# Start of ENTRIES SHOWN

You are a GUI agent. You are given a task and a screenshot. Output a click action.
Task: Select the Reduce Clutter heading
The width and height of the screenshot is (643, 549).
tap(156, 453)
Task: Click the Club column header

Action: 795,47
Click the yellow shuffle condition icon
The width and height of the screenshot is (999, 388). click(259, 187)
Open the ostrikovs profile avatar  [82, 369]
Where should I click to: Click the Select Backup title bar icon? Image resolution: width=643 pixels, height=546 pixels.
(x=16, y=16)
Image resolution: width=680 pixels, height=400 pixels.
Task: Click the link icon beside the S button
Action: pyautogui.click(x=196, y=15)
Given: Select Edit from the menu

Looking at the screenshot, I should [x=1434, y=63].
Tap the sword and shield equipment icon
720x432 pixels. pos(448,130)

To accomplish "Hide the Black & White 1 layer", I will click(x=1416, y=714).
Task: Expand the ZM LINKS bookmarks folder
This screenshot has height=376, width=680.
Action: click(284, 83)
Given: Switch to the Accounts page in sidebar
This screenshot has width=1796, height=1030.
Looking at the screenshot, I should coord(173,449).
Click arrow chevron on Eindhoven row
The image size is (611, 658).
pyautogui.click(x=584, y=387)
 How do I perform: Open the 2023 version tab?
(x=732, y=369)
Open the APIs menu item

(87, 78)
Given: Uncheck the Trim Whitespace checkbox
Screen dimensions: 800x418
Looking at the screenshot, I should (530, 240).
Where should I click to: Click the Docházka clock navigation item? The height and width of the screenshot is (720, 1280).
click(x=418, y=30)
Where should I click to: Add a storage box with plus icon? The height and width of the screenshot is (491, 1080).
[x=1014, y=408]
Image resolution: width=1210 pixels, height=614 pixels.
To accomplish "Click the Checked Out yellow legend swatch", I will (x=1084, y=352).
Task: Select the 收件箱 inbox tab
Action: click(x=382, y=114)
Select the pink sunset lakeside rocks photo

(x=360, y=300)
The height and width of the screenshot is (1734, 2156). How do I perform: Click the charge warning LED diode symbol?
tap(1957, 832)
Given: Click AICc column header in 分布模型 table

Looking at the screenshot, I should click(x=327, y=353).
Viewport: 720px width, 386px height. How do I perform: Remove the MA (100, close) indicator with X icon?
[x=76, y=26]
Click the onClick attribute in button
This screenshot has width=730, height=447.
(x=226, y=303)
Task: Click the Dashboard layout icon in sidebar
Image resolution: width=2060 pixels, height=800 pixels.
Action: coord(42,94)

# End of ENTRIES SHOWN

Convert every line of the entries above into a JSON list of strings, one string per line, omitting blank lines.

[
  "You are a GUI agent. You are given a task and a screenshot. Output a click action.",
  "Task: Select the Reduce Clutter heading",
  "The width and height of the screenshot is (643, 549).",
  "tap(156, 453)",
  "Task: Click the Club column header",
  "Action: 795,47",
  "Click the yellow shuffle condition icon",
  "The width and height of the screenshot is (999, 388). click(259, 187)",
  "Open the ostrikovs profile avatar  [82, 369]",
  "Where should I click to: Click the Select Backup title bar icon? Image resolution: width=643 pixels, height=546 pixels.",
  "(x=16, y=16)",
  "Image resolution: width=680 pixels, height=400 pixels.",
  "Task: Click the link icon beside the S button",
  "Action: pyautogui.click(x=196, y=15)",
  "Given: Select Edit from the menu",
  "Looking at the screenshot, I should [x=1434, y=63].",
  "Tap the sword and shield equipment icon",
  "720x432 pixels. pos(448,130)",
  "To accomplish \"Hide the Black & White 1 layer\", I will click(x=1416, y=714).",
  "Task: Expand the ZM LINKS bookmarks folder",
  "This screenshot has height=376, width=680.",
  "Action: click(284, 83)",
  "Given: Switch to the Accounts page in sidebar",
  "This screenshot has width=1796, height=1030.",
  "Looking at the screenshot, I should coord(173,449).",
  "Click arrow chevron on Eindhoven row",
  "The image size is (611, 658).",
  "pyautogui.click(x=584, y=387)",
  " How do I perform: Open the 2023 version tab?",
  "(x=732, y=369)",
  "Open the APIs menu item",
  "(87, 78)",
  "Given: Uncheck the Trim Whitespace checkbox",
  "Screen dimensions: 800x418",
  "Looking at the screenshot, I should (530, 240).",
  "Where should I click to: Click the Docházka clock navigation item? The height and width of the screenshot is (720, 1280).",
  "click(x=418, y=30)",
  "Where should I click to: Add a storage box with plus icon? The height and width of the screenshot is (491, 1080).",
  "[x=1014, y=408]",
  "Image resolution: width=1210 pixels, height=614 pixels.",
  "To accomplish \"Click the Checked Out yellow legend swatch\", I will (x=1084, y=352).",
  "Task: Select the 收件箱 inbox tab",
  "Action: click(x=382, y=114)",
  "Select the pink sunset lakeside rocks photo",
  "(x=360, y=300)",
  "The height and width of the screenshot is (1734, 2156). How do I perform: Click the charge warning LED diode symbol?",
  "tap(1957, 832)",
  "Given: Click AICc column header in 分布模型 table",
  "Looking at the screenshot, I should click(x=327, y=353).",
  "Viewport: 720px width, 386px height. How do I perform: Remove the MA (100, close) indicator with X icon?",
  "[x=76, y=26]",
  "Click the onClick attribute in button",
  "This screenshot has width=730, height=447.",
  "(x=226, y=303)",
  "Task: Click the Dashboard layout icon in sidebar",
  "Image resolution: width=2060 pixels, height=800 pixels.",
  "Action: coord(42,94)"
]